#### EXCERPTED PASSAGE
>>

Price of Overdose-Reversal Drug Raised by 500 Percent

This will probably keep happening.

Flickr / governortomwolf

Prescription opioid deaths in the United States have quadrupled since 1999. The U.S. is in the midst of a public health crisis, and the ill effects of these drugs are as likely to happen to medical opioid users as they are to happen to recreational users. And while the solutions to America’s opioid epidemic will be multifaceted, including public policy, law enforcement, and medical research, one tool in the fight against overdose deaths just got a lot less accessible. This week, the drug manufacturer Kaleo increased the price of its overdose-reversing naloxone injector to $4,500 for a two-pack.

This is just the latest move in a trend of drug companies raising prices on life-saving drugs. In 2015, Martin Shkreli massively raised the price of Daraprim, the drug needed by HIV patients, then in 2016 Mylan raised the price of its allergic reaction reversal device, the EpiPen. Kaleo’s device, much like these other pharmaceutical products, saves lives, and this price increase could make it inaccessible.

<<

#### DATA RECORDS
>>

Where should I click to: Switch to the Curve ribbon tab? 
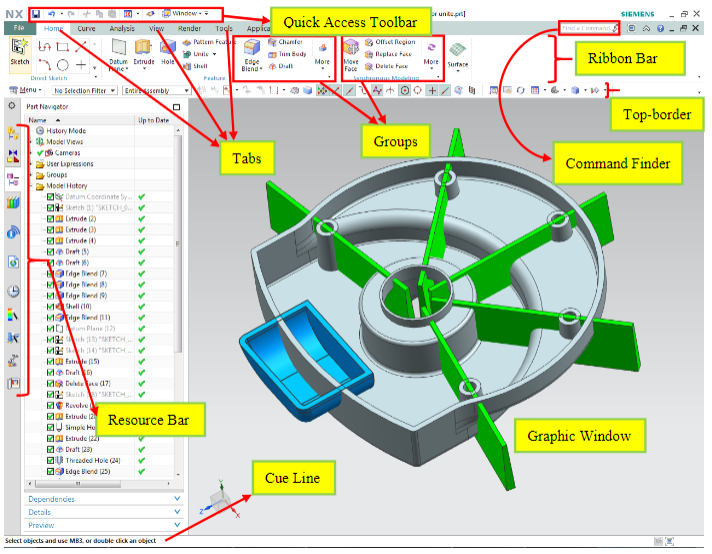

<<
>>

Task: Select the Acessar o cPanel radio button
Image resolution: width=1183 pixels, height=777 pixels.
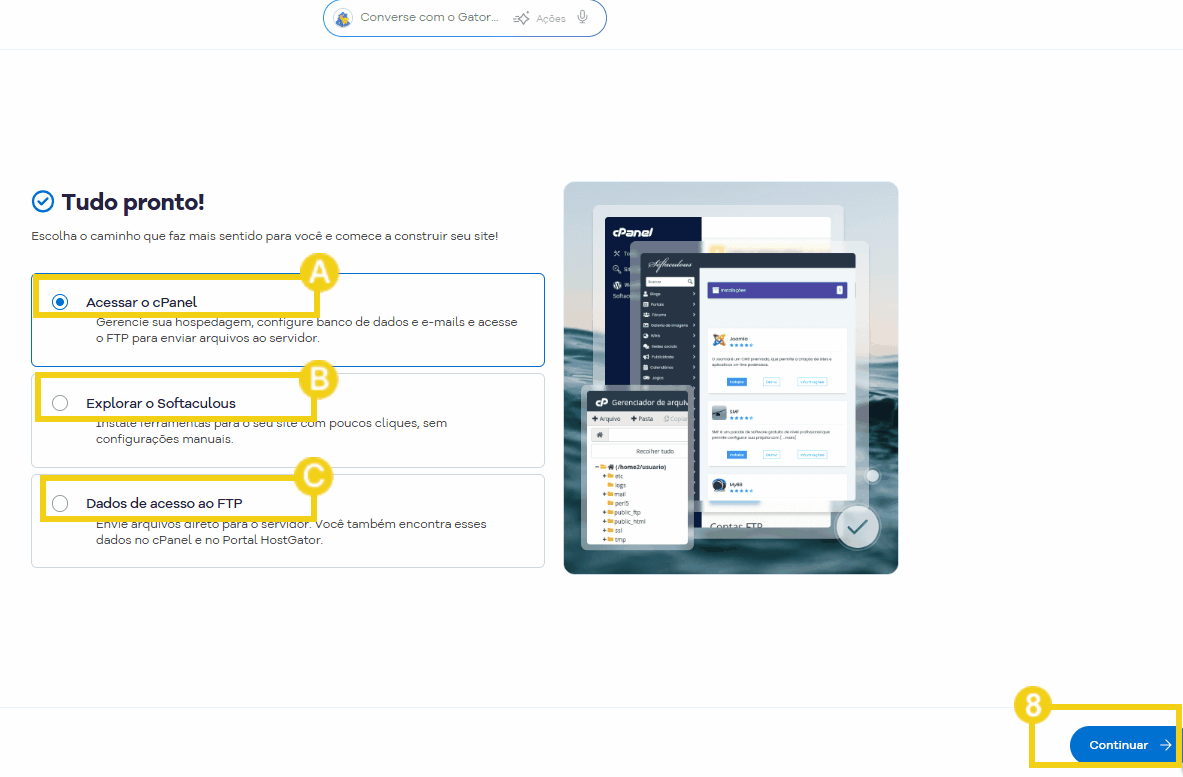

<<
>>

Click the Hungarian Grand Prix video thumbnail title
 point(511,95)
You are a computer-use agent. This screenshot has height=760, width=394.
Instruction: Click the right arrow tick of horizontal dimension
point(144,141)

<<

#### WORK INSTRUCTION A
Repeat the naloxone price article word for word from "This will probably" to "for a two-pack.".
#### WORK INSTRUCTION B
Write the next part of the article about the naloxone price increase, picking up after its final sentence.

#### YOUR RESPONSE A
This will probably keep happening.

Flickr / governortomwolf

Prescription opioid deaths in the United States have quadrupled since 1999. The U.S. is in the midst of a public health crisis, and the ill effects of these drugs are as likely to happen to medical opioid users as they are to happen to recreational users. And while the solutions to America’s opioid epidemic will be multifaceted, including public policy, law enforcement, and medical research, one tool in the fight against overdose deaths just got a lot less accessible. This week, the drug manufacturer Kaleo increased the price of its overdose-reversing naloxone injector to $4,500 for a two-pack.

#### YOUR RESPONSE B
Naloxone works by knocking opioid molecules off of the receptors in a person’s brain, making it so the opioid in their system stops affecting them. Depending on how much of a drug someone has used, it can take multiple doses of naloxone to effectively reverse an overdose.

While naloxone is available in different forms and administration methods, Kaleo’s Evzio injector has been a popular one for law enforcement professionals and individuals alike because it’s so easy to use. The device even includes voice guidance on how to administer it, which means that a person can pick it up, even with no idea how to use it, and follow the instructions to effectively reverse an overdose. When Evzio came onto the market in 2014, a two-pack only cost $690. It was expensive, but nowhere near as pricey as it is now.

This scenario echoes last year when EpiPen manufacturer Mylan jacked the price of its life-saving medical device way up, prompting patients to speculate on building their own, which is a dangerous proposition.

So the obvious question is this: Why the huge markup on a life-saving device? In short, drug companies do it because they can. Just as people will probably continue to need EpiPens for allergies, opioid users will likely continue to need naloxone to reverse overdoses, at least in the near future. And without a single-payer health insurance system in the United States, drug manufacturers can charge whatever they want. Even Medicare is forbidden to negotiate on prices. So even though naloxone is a generic drug, this novel system to administer it is highly valuable. And as long as the US.’s healthcare system stays the way it is, there is nothing to stop drug companies from continuing to jack up the prices of life-saving drugs and medical devices.